> **Selection**
######

Amazon's Tax Dodge - jsherry
http://www.nytimes.com/2011/09/07/opinion/amazoncoms-tax-dodge.html
======
teilo
To call this a "tax dodge" is libel. Amazon does not owe the taxes. The
citizens of California do. How can Amazon be accused of dodging taxes that it
is not liable to pay.

Once again the New York Times places the blame on business, when the blame
belongs on the consumer, and on the government that has made the state of
California hostile to doing business within its borders.

If the law is re-interpreted to mean that the _ability_ of another state's
citizens to purchase from your business in the privacy of their homes,
constitutes an obligation of said business to collect taxes on behalf of the
consumer's state, then all such transactions must be equal, regardless of the
distribution channel. Business conducted by catalog or by phone should also
impose such a burden on a retailer.

Consider where this would have to go: every retailer would have, of necessity,
to collect taxes for 50+ tax authorities, as state-after-state makes the same
demand on the retailer. While large businesses (admittedly, Amazon being one
of them) have the infrastructure in place to do this, most small businesses do
not. Their costs will inevitably increase, as they attempt to comply with the
burden of collecting for and reporting to all the various regional tax
authorities.

How many brick-and-mortar shops survive today based upon their online
business? Shall said businesses be required, by the government to _turn away_
out-of-state customers because they are not equipped to collect taxes for
their customers' states of residence?

------
jacques_chester
"Every man is entitled if he can to arrange his affairs so that the tax
attaching under the appropriate Acts is less than it otherwise would be. If he
succeeds in ordering them so as to secure that result, then, however
unappreciative the Commissioners of Inland Revenue or his fellow taxpayers may
be of his ingenuity, he cannot be compelled to pay an increased tax."

------
smoyer
"... These cash-strapped governments ..."

Because we all know the governments are very thrifty and efficient when
spending taxpayers money? Somehow I can't bring myself to feel any pity for
these poor governments.

######

> **Set tasks**
(A) In the Amazon tax thread, who does teilo say owes the taxes?
(B) Transcribe the part of the Amazon tax thread starting with "If the law is" and going on through "authorities.".
None of the material is needed for these tasks.

> **Given material**

######

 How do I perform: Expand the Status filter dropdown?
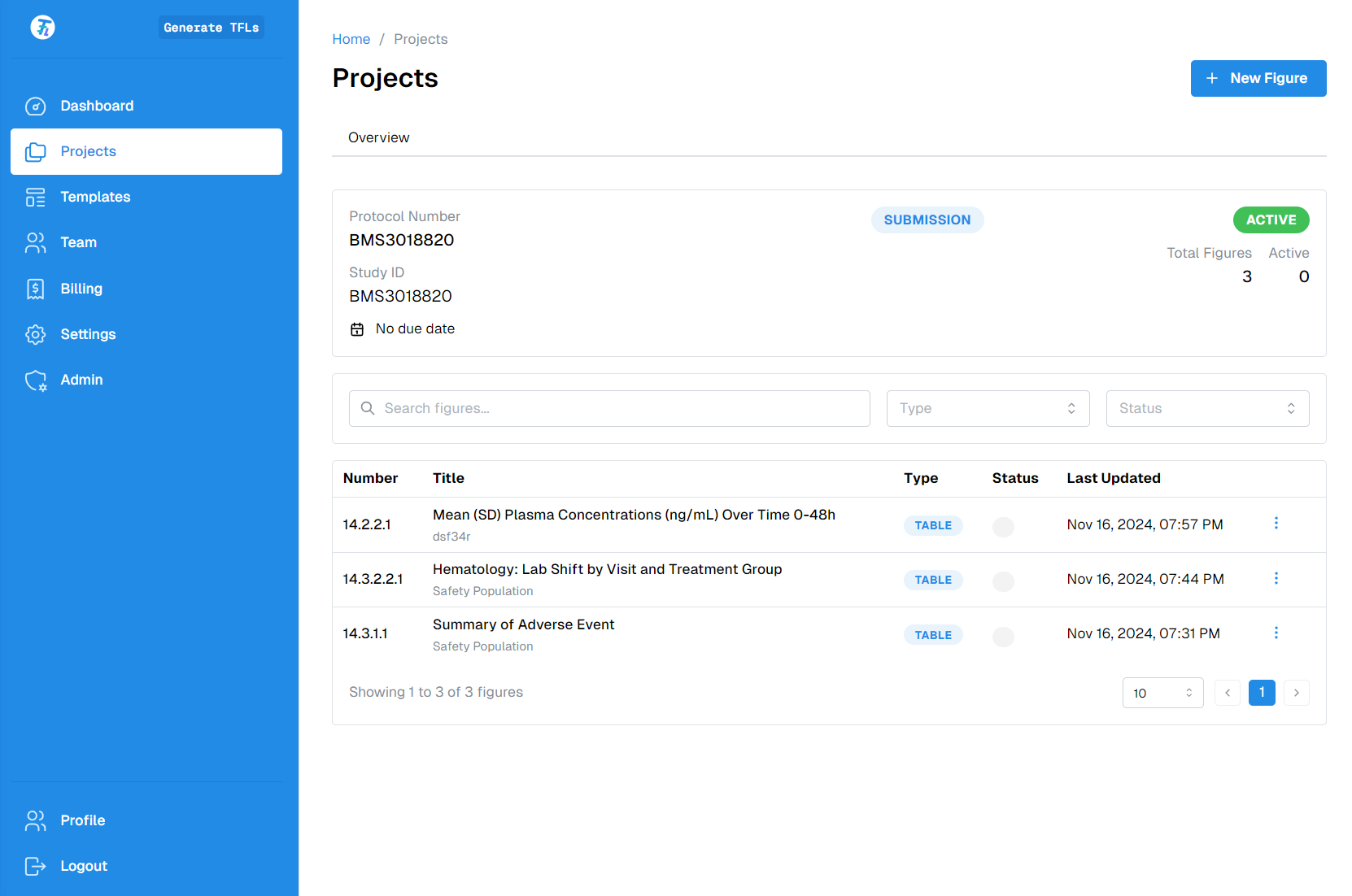click(1207, 408)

######

> **List of solutions**
(A) The citizens of California owe them.

(B)
If the law is re-interpreted to mean that the _ability_ of another state's
citizens to purchase from your business in the privacy of their homes,
constitutes an obligation of said business to collect taxes on behalf of the
consumer's state, then all such transactions must be equal, regardless of the
distribution channel. Business conducted by catalog or by phone should also
impose such a burden on a retailer.

Consider where this would have to go: every retailer would have, of necessity,
to collect taxes for 50+ tax authorities, as state-after-state makes the same
demand on the retailer. While large businesses (admittedly, Amazon being one
of them) have the infrastructure in place to do this, most small businesses do
not. Their costs will inevitably increase, as they attempt to comply with the
burden of collecting for and reporting to all the various regional tax
authorities.